─── Available records ───

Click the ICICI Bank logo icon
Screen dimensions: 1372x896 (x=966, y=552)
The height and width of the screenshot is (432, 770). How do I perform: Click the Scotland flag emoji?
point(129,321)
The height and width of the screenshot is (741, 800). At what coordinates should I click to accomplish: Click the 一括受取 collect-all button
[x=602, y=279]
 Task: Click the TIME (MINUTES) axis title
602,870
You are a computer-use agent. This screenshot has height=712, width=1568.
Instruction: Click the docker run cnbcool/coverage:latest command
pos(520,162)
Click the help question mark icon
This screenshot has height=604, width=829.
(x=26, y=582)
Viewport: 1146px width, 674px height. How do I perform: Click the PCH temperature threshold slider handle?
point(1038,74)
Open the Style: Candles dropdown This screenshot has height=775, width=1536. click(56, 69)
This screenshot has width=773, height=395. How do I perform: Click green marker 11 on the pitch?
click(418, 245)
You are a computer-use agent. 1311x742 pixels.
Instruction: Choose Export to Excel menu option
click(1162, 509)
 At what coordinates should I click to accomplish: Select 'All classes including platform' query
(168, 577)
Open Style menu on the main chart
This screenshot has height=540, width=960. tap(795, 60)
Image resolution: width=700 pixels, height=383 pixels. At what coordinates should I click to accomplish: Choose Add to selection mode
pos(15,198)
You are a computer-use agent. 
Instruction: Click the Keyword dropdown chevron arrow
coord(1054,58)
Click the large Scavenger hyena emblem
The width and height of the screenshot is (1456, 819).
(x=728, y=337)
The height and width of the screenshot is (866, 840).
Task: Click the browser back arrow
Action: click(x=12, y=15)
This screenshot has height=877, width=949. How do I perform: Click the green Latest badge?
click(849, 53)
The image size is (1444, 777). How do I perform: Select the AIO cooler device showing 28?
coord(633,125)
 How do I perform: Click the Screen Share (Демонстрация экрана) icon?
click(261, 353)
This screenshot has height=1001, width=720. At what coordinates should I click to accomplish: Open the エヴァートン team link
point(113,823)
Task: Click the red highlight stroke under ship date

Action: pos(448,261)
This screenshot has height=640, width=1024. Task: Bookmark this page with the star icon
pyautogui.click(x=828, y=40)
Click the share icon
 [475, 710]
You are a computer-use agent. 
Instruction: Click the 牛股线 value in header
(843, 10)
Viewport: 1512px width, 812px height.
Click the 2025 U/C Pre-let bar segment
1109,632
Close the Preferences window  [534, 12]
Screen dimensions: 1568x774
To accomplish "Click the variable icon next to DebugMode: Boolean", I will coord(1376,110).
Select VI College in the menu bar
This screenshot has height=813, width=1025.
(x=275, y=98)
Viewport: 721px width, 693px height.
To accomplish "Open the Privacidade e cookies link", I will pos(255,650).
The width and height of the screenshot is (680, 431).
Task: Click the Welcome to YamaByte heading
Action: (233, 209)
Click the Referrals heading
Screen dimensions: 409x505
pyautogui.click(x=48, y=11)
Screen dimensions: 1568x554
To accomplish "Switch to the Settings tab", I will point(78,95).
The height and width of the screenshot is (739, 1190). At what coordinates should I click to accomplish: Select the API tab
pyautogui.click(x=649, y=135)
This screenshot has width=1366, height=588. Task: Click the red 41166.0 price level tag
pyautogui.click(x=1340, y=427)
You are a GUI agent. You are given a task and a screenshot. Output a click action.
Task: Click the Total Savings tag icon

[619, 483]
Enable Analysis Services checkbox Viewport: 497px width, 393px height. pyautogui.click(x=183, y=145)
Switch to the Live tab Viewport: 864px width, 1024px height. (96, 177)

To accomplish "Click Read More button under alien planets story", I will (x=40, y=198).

───

- **What the task requires**: Would you reproduce all of the data exactly, without a single alteration?

- **Written answer**:
Click the ICICI Bank logo icon
Screen dimensions: 1372x896 (x=966, y=552)
The height and width of the screenshot is (432, 770). How do I perform: Click the Scotland flag emoji?
point(129,321)
The height and width of the screenshot is (741, 800). At what coordinates should I click to accomplish: Click the 一括受取 collect-all button
[x=602, y=279]
 Task: Click the TIME (MINUTES) axis title
602,870
You are a computer-use agent. This screenshot has height=712, width=1568.
Instruction: Click the docker run cnbcool/coverage:latest command
pos(520,162)
Click the help question mark icon
This screenshot has height=604, width=829.
(x=26, y=582)
Viewport: 1146px width, 674px height. How do I perform: Click the PCH temperature threshold slider handle?
point(1038,74)
Open the Style: Candles dropdown This screenshot has height=775, width=1536. click(56, 69)
This screenshot has width=773, height=395. How do I perform: Click green marker 11 on the pitch?
click(418, 245)
You are a computer-use agent. 1311x742 pixels.
Instruction: Choose Export to Excel menu option
click(1162, 509)
 At what coordinates should I click to accomplish: Select 'All classes including platform' query
(168, 577)
Open Style menu on the main chart
This screenshot has height=540, width=960. tap(795, 60)
Image resolution: width=700 pixels, height=383 pixels. At what coordinates should I click to accomplish: Choose Add to selection mode
pos(15,198)
You are a computer-use agent. 
Instruction: Click the Keyword dropdown chevron arrow
coord(1054,58)
Click the large Scavenger hyena emblem
The width and height of the screenshot is (1456, 819).
(x=728, y=337)
The height and width of the screenshot is (866, 840).
Task: Click the browser back arrow
Action: click(x=12, y=15)
This screenshot has height=877, width=949. How do I perform: Click the green Latest badge?
click(849, 53)
The image size is (1444, 777). How do I perform: Select the AIO cooler device showing 28?
coord(633,125)
 How do I perform: Click the Screen Share (Демонстрация экрана) icon?
click(261, 353)
This screenshot has height=1001, width=720. At what coordinates should I click to accomplish: Open the エヴァートン team link
point(113,823)
Task: Click the red highlight stroke under ship date

Action: pos(448,261)
This screenshot has height=640, width=1024. Task: Bookmark this page with the star icon
pyautogui.click(x=828, y=40)
Click the share icon
 [475, 710]
You are a computer-use agent. 
Instruction: Click the 牛股线 value in header
(843, 10)
Viewport: 1512px width, 812px height.
Click the 2025 U/C Pre-let bar segment
1109,632
Close the Preferences window  [534, 12]
Screen dimensions: 1568x774
To accomplish "Click the variable icon next to DebugMode: Boolean", I will coord(1376,110).
Select VI College in the menu bar
This screenshot has height=813, width=1025.
(x=275, y=98)
Viewport: 721px width, 693px height.
To accomplish "Open the Privacidade e cookies link", I will pos(255,650).
The width and height of the screenshot is (680, 431).
Task: Click the Welcome to YamaByte heading
Action: (233, 209)
Click the Referrals heading
Screen dimensions: 409x505
pyautogui.click(x=48, y=11)
Screen dimensions: 1568x554
To accomplish "Switch to the Settings tab", I will point(78,95).
The height and width of the screenshot is (739, 1190). At what coordinates should I click to accomplish: Select the API tab
pyautogui.click(x=649, y=135)
This screenshot has width=1366, height=588. Task: Click the red 41166.0 price level tag
pyautogui.click(x=1340, y=427)
You are a GUI agent. You are given a task and a screenshot. Output a click action.
Task: Click the Total Savings tag icon

[619, 483]
Enable Analysis Services checkbox Viewport: 497px width, 393px height. pyautogui.click(x=183, y=145)
Switch to the Live tab Viewport: 864px width, 1024px height. (96, 177)

To accomplish "Click Read More button under alien planets story", I will (x=40, y=198).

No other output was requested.